WN: What’s the best part of being a writer to you? What’s the most challenging part of writing for you?
STONE: I can't imagine doing anything else. Most writers will tell you that they'd do it for free, or even pay to do it if they had to. And I'm like that. It sounds dumb. But after breathing and food it feels like the most natural thing I do. I love the sound of it in my head. Sometimes I'll be writing and I'll be tapping my feet to the rhythm of it, or laughing and shouting and carrying on at some of the things that are coming out of my brain, or cackling with glee over some particularly swell (so far as I'm concerned) turn of phrase.
There are also physical reasons why it's so great. I work at home. Even in L.A. I almost always avoid traffic because I can pick and choose when I go places. I can wear shorts and a t-shirt or sweatpants and no shoes to work. Strangely, and maybe this will change if I ever become a really famous writer, but I also love the promotional side of it.

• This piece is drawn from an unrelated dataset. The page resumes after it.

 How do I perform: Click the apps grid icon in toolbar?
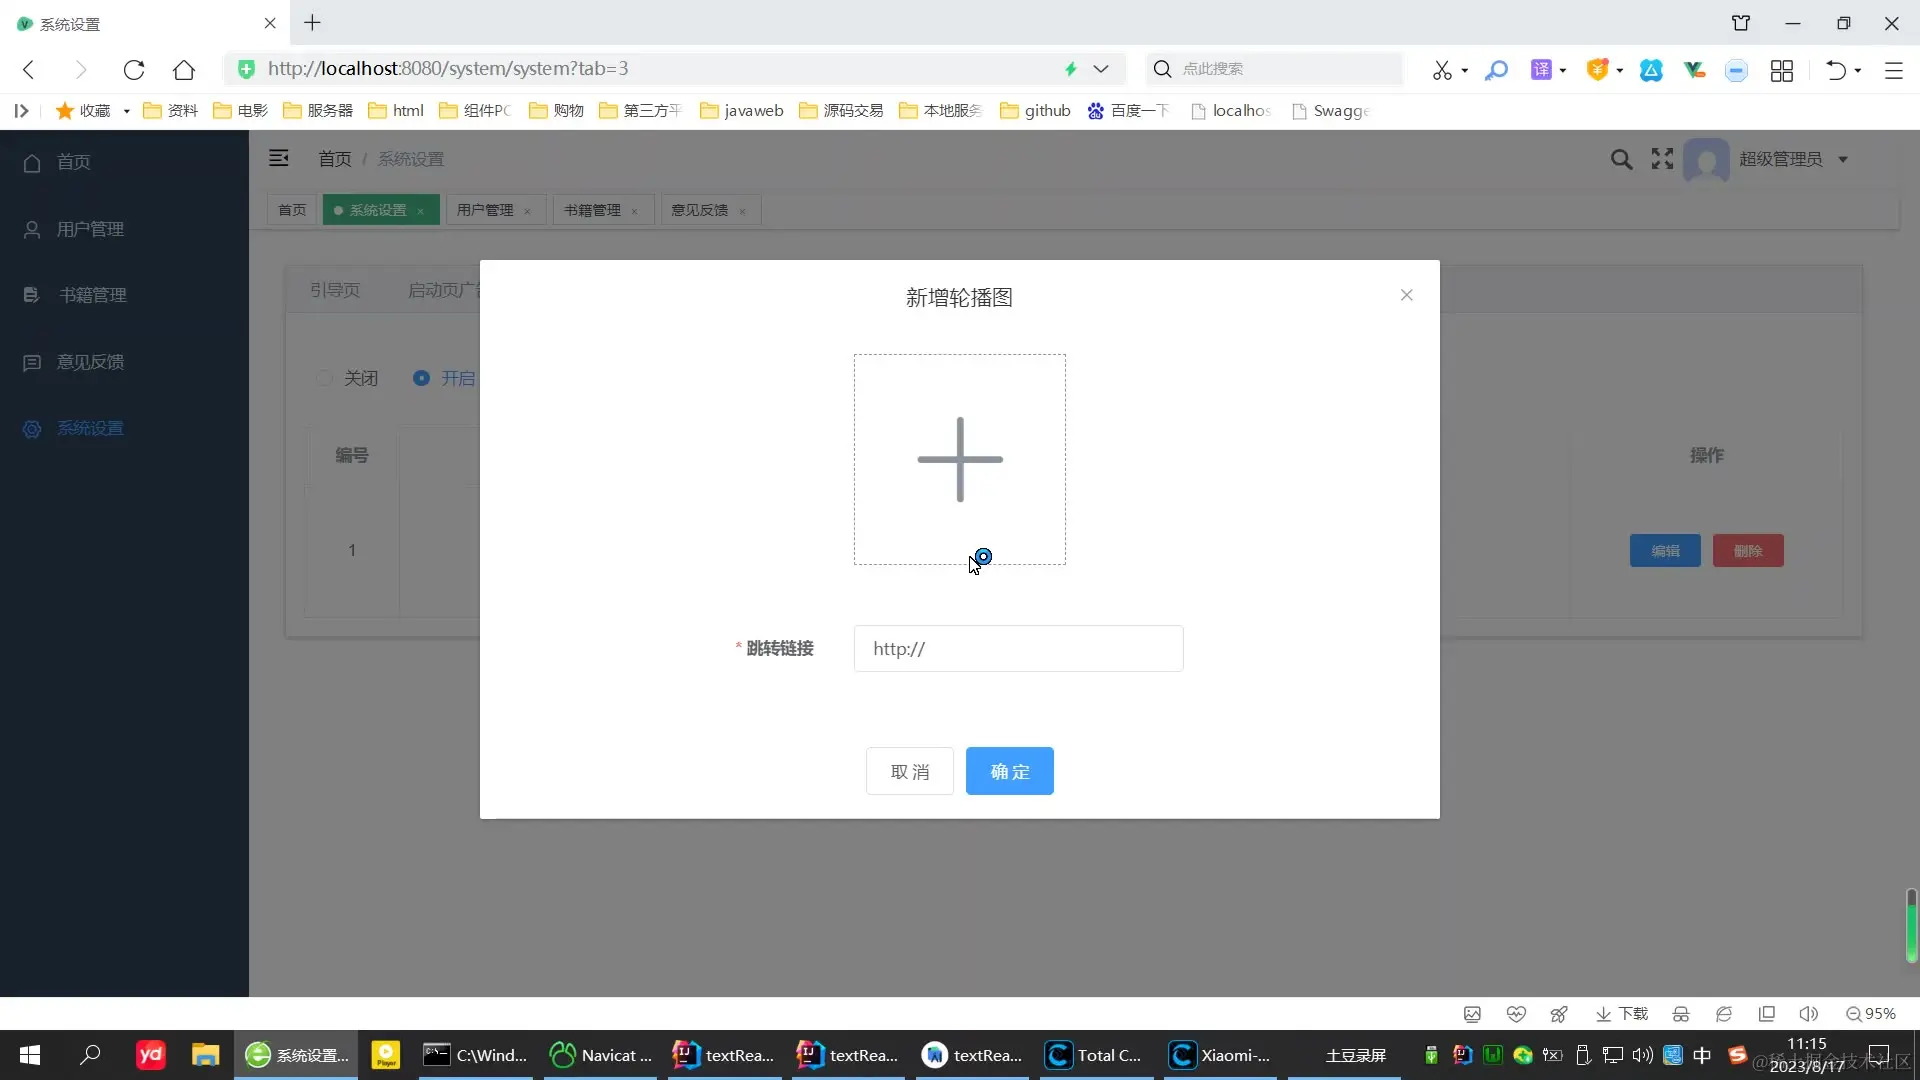(x=1781, y=70)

I love driving around to bookstores and libraries and talking with people about books, especially my books, and other subjects that pop into my head. I'd do that happily anyhow. And now, sometimes I get paid for doing it.
It can be challenging. When I'm actually writing, it's a solitary enterprise. Email is both a good and bad thing. Send me an email in the middle of the day and I'm likely to respond to it immediately - because I want the human contact. Whenever I email a writer friend in the middle of the day and they email me back right away, I know they're trying to write. But then I email them back right away and before long an hour can be shot with exchanging emails. Actually knuckling down and doing the job and not getting distracted is tough. There are times when my house is way cleaner than it needs to be. Or I cook a much more elaborate and complicated dinner than I might have otherwise. Discipline is the tough part.

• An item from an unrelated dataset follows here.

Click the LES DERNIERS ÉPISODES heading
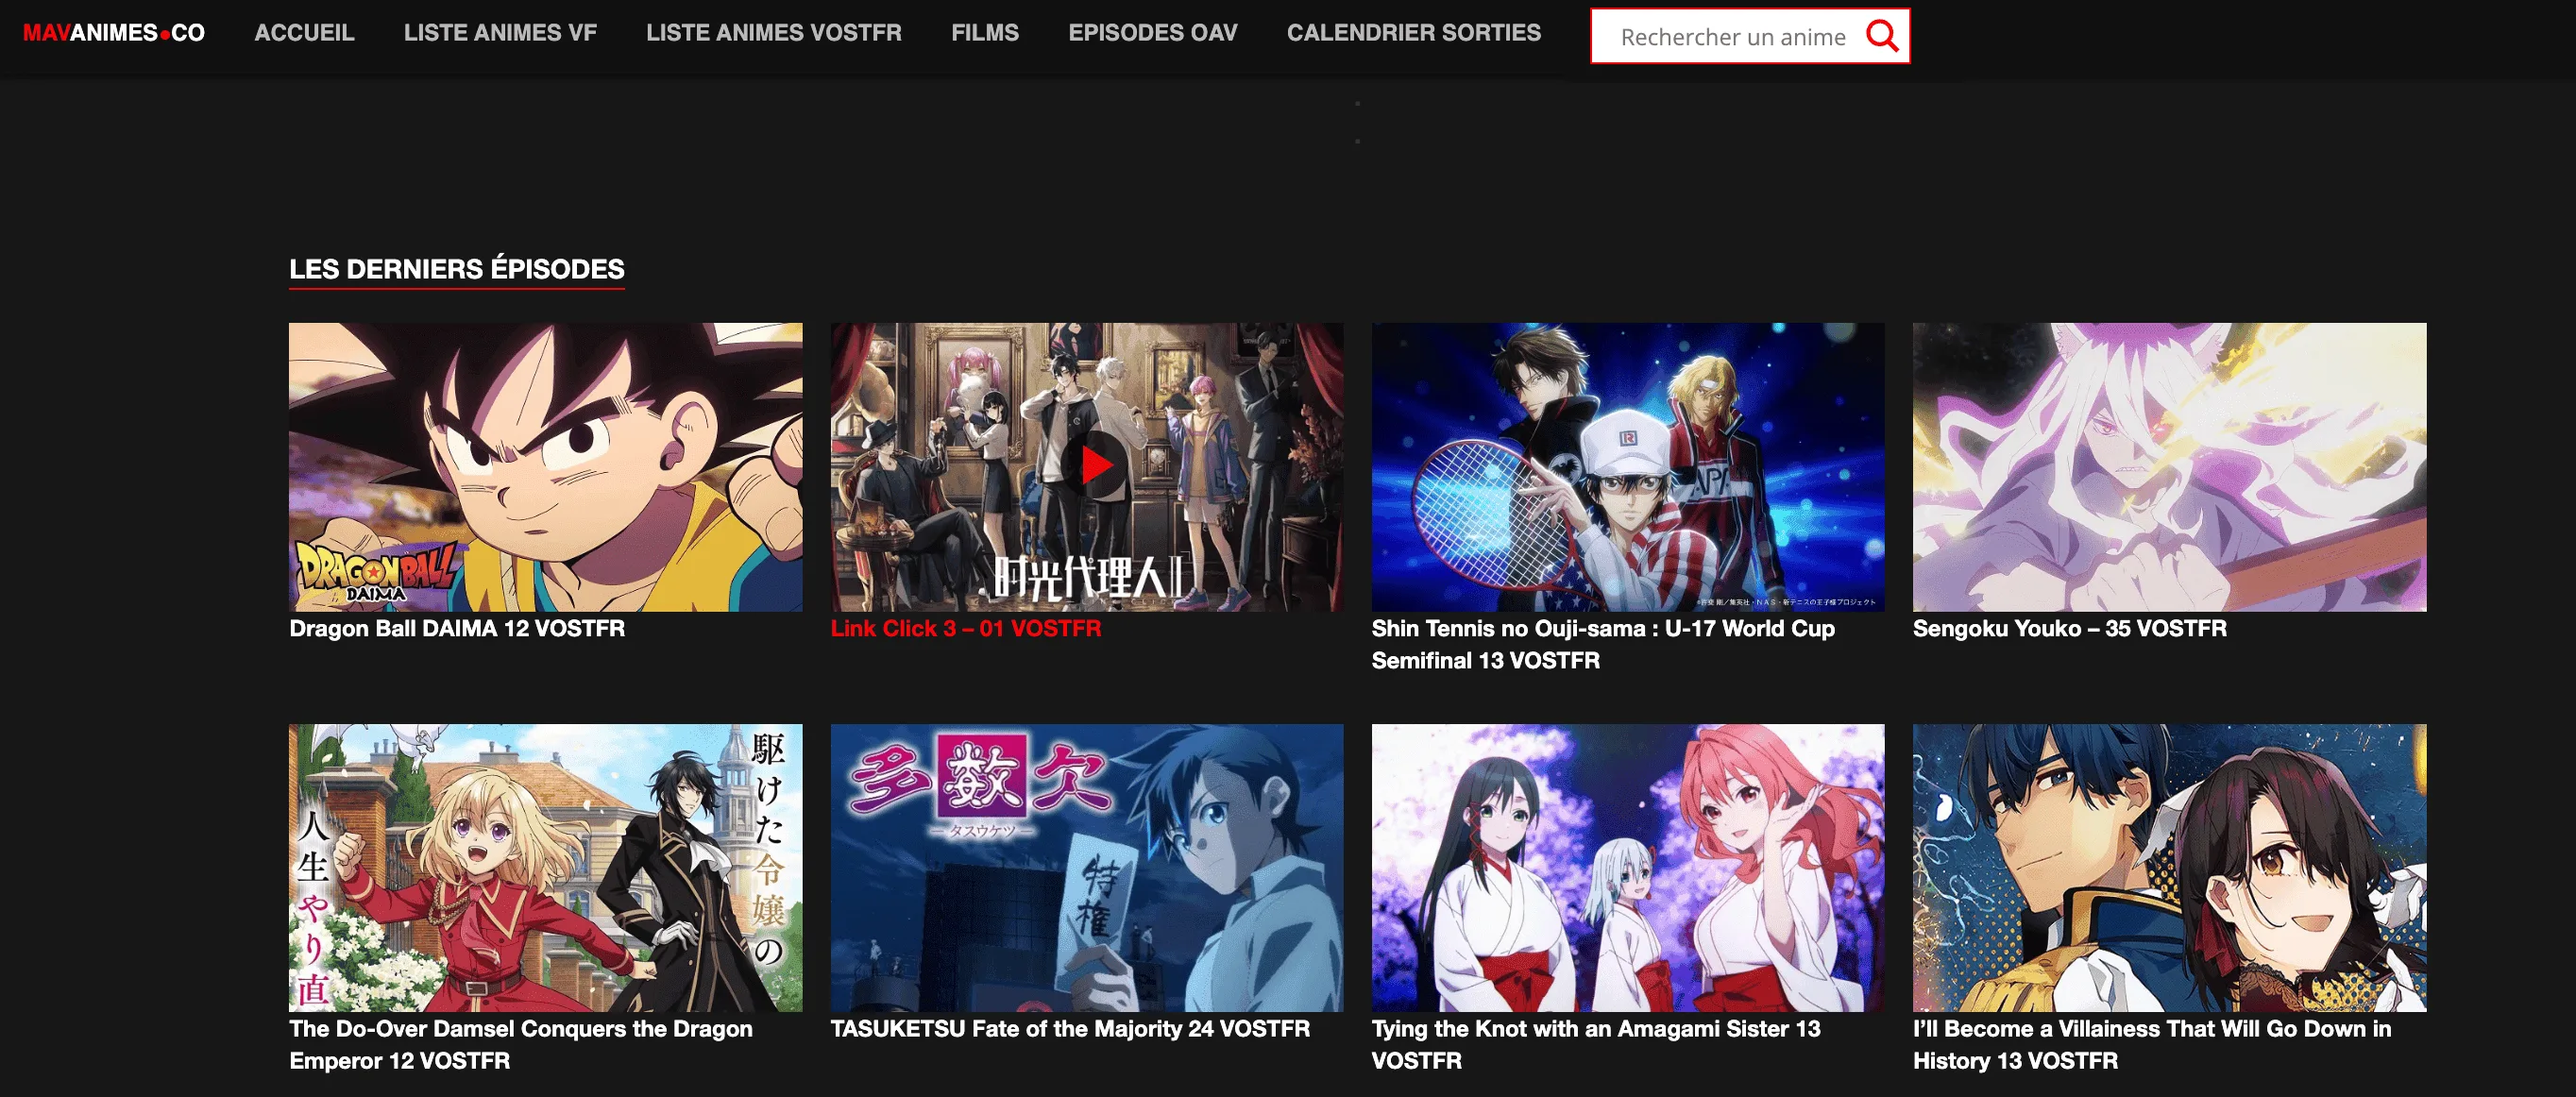 point(456,268)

For most writers, money is the toughest part. They need to find time to write around their day job. I'm lucky in that I don't, at least for the foreseeable future, need a day job. If I needed to go to an office to earn a living every day, I'd still write, but I wouldn't have as much time for it and I'd have to sacrifice a lot of other things to do it.

WN: What is the best/most influential book you have ever read and why did it inspire you?

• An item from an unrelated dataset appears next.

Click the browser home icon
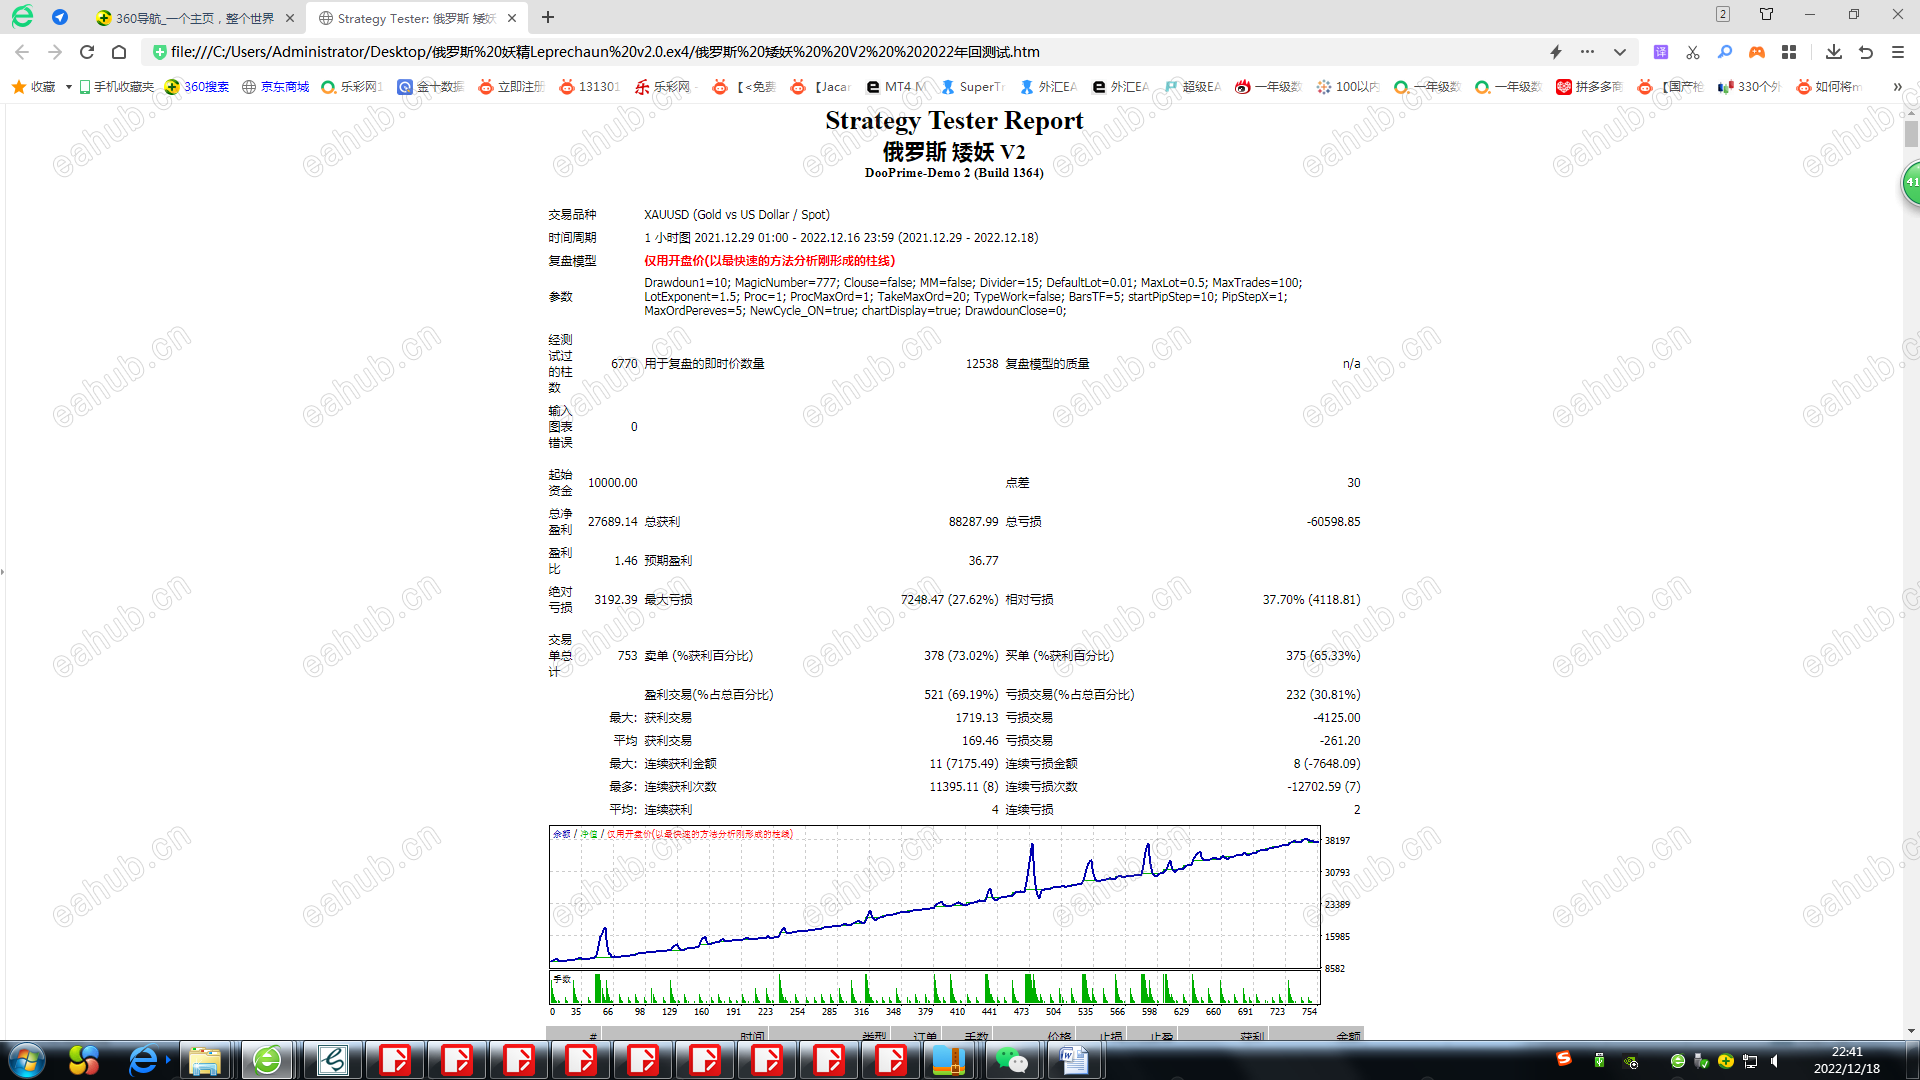The image size is (1920, 1080). point(119,52)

STONE: MOBY DICK. I read it for the first time when I was about 10. I'm not sure I fully understood it, but one of the things I love about it is that I don't think it's a book that can be fully understood. It is so rich, so full of things at every level, that I don't think I'll ever entirely get it. I reread it about once every 10 years and it seems fresh to me every time. It's a great adventure story. It's full of history and science and folklore and mysticism and philosophy and all of that is enhanced by the sheer, powerful, raw emotions contained in it. It's full of remarkable characters - the people, of course, but also the whale and the ship and the ocean and even the seabirds, all of which are some of the best realized characters in literature. I think the problem that some people have with it is that they can't quite catch onto its rhythm. "Call me Ishmael." is one of the greatest opening sentences ever written because it immediately sets out a tone and a tempo for the book. (And it does it in only three, perfectly chosen words. When I was a kid I loved Mad Magazine's version of it, that started: "Call me Fishmeal.") If you can hook onto that tone and tempo, it's like hooking your car up to one of the tow hooks in a carwash, you just get pulled straight through.